VIDEO delle esplosioni allo stadio durante l’attenta a Parigi

Chi sono gli attentatori di questi attacchi?

Sono tutti giovanissimi.
Uno degli attentatori era già noto all’Intelligence francese. Uno degli attentatori del Bataclan aveva il passaporto francese e uno, siriano, aveva 25 anni. Uno dei Kamikaze saltati in aria davanti allo stadio aveva un passaporto egiziano.

Lo Stato islamico ha rivendicato l’attentato terroristico a Parigi. Su Twitter sono da subito circolati i messaggi di rivendicazione e il corrispondente arabo di “Parigi in fiamme” era l’hashtag che riportava diversi messaggi di estremisti o presunti tali. L’attacco è stato rivendicato ufficialmente dallo Stato Islamico tramite un comunicato pubblicato da Site (Intelligence Group Jihadist Threat). Nel messaggio di rivendicazione si dichiara che questo è stato il primo di una tempesta. Il monito è esteso a tutti i paesi che insieme alla Francia stanno partecipando con i loro aerei all’attacco al Califfato.

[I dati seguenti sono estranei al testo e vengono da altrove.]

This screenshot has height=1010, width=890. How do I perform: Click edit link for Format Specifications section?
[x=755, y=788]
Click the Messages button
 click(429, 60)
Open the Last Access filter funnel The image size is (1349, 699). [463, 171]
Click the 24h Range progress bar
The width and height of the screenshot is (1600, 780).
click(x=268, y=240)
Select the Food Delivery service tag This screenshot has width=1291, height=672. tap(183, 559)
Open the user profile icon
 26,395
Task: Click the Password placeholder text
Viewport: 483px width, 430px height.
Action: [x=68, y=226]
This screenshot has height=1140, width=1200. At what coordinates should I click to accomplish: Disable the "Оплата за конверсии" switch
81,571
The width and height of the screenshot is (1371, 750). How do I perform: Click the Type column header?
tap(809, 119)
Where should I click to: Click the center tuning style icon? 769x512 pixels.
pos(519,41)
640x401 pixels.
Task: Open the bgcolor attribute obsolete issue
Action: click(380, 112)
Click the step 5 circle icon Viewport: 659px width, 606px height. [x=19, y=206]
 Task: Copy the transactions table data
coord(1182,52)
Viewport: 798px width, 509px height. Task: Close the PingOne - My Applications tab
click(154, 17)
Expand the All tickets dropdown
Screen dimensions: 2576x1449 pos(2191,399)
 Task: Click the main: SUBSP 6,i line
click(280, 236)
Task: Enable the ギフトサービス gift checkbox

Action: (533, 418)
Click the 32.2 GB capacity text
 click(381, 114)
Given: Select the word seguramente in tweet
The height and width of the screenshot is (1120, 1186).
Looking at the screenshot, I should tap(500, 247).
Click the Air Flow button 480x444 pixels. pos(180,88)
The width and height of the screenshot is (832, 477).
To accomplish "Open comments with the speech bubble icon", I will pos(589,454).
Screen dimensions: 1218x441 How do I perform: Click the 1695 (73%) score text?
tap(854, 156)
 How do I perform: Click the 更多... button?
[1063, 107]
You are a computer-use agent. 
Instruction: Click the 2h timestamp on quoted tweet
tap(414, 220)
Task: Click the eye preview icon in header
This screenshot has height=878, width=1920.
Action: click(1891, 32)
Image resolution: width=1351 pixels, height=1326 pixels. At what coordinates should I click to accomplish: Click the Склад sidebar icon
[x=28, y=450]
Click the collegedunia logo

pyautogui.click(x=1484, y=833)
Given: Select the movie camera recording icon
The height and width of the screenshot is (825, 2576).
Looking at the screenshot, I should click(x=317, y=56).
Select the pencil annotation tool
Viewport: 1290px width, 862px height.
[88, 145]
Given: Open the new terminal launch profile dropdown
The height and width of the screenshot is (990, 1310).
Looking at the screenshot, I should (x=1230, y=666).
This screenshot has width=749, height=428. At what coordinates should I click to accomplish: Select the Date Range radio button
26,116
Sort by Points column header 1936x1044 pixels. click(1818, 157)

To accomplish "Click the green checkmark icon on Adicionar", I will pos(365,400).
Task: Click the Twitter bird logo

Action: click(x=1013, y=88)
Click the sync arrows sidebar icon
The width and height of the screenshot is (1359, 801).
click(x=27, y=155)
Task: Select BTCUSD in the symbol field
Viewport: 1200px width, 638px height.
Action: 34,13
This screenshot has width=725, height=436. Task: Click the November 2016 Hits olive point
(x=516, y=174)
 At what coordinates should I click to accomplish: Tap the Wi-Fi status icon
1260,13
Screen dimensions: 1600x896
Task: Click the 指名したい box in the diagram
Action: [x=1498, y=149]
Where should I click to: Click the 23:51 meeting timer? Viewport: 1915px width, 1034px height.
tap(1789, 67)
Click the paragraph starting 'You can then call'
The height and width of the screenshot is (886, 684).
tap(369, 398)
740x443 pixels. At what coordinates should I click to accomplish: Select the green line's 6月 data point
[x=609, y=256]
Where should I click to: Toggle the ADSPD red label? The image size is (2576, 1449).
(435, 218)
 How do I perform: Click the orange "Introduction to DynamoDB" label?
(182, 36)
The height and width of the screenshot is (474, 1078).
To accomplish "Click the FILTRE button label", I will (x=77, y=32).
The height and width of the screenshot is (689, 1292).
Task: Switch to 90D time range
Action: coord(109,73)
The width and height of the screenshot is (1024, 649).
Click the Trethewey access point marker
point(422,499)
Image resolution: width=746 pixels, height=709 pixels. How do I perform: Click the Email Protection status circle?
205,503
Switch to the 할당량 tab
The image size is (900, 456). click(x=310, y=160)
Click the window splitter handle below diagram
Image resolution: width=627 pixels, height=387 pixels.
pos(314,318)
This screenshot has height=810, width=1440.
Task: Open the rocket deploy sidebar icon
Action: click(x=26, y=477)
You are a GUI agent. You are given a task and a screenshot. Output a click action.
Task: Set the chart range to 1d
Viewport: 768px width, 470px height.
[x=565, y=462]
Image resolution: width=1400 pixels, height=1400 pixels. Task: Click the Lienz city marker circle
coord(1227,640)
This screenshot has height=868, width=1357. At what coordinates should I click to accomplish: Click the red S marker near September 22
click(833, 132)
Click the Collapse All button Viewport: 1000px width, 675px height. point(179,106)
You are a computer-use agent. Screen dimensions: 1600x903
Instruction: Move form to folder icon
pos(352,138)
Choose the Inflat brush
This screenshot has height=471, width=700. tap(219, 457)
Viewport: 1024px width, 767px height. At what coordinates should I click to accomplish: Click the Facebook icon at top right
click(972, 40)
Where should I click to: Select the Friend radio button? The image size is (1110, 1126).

“Let France and those who walk in its path know that they will remain on the top of the list of targets of the Islamic State, and that the smell of death will never leave their noses as long as they lead the convoy of the Crusader campaign, and dare to curse our Prophet, Allah’s peace and blessings be upon him, and are proud of fighting Islam in France and striking the Muslims in the land of the Caliphate with their planes, which did not help them at all in the streets of Paris and its rotten alleys. This attack is the first of the storm and a warning to those who wish to learn.” (Su Site, il testo integrale del messaggio e la traduzione).

Lo stato d’allerta s’è diffuso a macchia d’olio in tutta Europa. Secondo Hollande “siamo in guerra”.

Chi è il nemico? Che cos’è l’Isis? La strategia da adottare secondo Massimo D’Alema è individuare il nemico e chi può aiutare a combatterlo.
L’isis ha una novità rispetto al terrorismo d’Al Qaeda: l’ambizione territoriale. Bisognerebbe schiacciarli nel loro territorio con un’azione compartecipata dall’occidente e dalle forze della Nato.
I curdi sono oggi la forza che sul terreno contrasta l’Isis. E’ accettabile che la Turchia, paese che fa parte della Nato, attacchi i curdi? (www.ilpost.it/davidedeluca/2015/07/30/turchia-curdi-isis) E’ necessaria più coerenza e niente è possibile se non si raggiunge un accordo tra le due superpotenze: Stati Uniti e Russia. Non si può ricostruire la Siria intorno ad Assad, ne rifare tutti gli errori del passato. Quindi cacciare Assad è una priorità?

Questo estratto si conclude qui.